Le président serbe Aleksandar Vucic a signé un décret dissolvant l’Assemblée nationale et a convoqué des élections législatives anticipées pour le 25 octobre. Il a annoncé cette décision lors d’une allocution télévisée, affirmant que ce scrutin est nécessaire « pour refléter clairement la volonté du peuple ». Les élections législatives ordinaires n’étaient prévues qu’en décembre 2027, mais le gouvernement a proposé dès lundi la dissolution de l’organe législatif, ouvrant ainsi la voie à un vote anticipé.
Contexte des manifestations et situation politique
La Serbie connaît régulièrement des manifestations, qui se poursuivent depuis l’effondrement de la toiture du quai de la gare ferroviaire de Novi Sad en novembre 2024, tragédie ayant fait 16 victimes.

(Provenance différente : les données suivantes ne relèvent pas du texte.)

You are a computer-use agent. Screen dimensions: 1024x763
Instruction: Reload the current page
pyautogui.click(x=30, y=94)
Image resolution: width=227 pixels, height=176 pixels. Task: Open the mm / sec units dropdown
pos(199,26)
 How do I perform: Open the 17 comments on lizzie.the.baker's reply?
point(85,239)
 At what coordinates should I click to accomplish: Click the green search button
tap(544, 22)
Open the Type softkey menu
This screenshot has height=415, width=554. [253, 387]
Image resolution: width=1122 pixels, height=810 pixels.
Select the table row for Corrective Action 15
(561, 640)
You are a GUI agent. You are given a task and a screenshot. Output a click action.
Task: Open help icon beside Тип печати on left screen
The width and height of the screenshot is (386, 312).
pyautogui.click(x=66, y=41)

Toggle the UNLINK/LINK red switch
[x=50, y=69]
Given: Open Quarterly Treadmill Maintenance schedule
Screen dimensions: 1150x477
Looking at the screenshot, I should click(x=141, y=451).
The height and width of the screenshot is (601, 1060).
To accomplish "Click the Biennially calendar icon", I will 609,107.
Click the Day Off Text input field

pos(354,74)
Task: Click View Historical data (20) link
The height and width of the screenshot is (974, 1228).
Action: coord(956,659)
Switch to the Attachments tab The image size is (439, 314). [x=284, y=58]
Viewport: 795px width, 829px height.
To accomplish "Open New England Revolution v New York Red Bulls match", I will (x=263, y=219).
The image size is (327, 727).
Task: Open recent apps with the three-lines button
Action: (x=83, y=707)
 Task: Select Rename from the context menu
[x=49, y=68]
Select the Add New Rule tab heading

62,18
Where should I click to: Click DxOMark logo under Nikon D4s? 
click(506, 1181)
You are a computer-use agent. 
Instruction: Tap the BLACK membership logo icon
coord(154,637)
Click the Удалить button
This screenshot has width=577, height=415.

Ces rassemblements, majoritairement soutenus par des étudiants, ne se limitent plus à ce drame ; ils visent désormais le gouvernement et la corruption endémique du pays.
Aleksandar Vucic a déclaré que la Serbie a traversé d’importants bouleversements politiques internes ces dernières années. Il a de nouveau imputé la responsabilité des tensions actuelles à des forces étrangères, affirmant que leur ingérence a provoqué des troubles et une division au sein de la société.
Ces élections anticipées pourraient constituer une manœuvre tactique permettant à Aleksandar Vucic de préserver son influence. Au pouvoir depuis 12 ans, il alterne entre les fonctions de président et de Premier ministre. Son mandat présidentiel actuel s’achève l’an prochain et, après deux mandats, il ne peut se représenter.
En juin dernier, Aleksandar Vucic avait déjà annoncé son intention de quitter prématurément la présidence. Les élections législatives anticipées pourraient ainsi lui ouvrir la voie à un retour au poste de Premier ministre. Samedi, son Parti progressiste serbe (SNS) l’a désigné comme candidat à cette fonction.
L’opposition accuse Aleksandar Vucic et ses alliés non seulement de corruption, mais aussi de violences à l’encontre d’opposants politiques, de liens avec le crime organisé et d’atteintes à la liberté des médias. Aleksandar Vucic rejette ces accusations.
Lundi, les funérailles de Mladic ont eu lieu à Belgrade avec les honneurs militaires, en présence de l’armée serbe et de représentants du gouvernement. Aleksandar Vucic n’était pas présent à la cérémonie.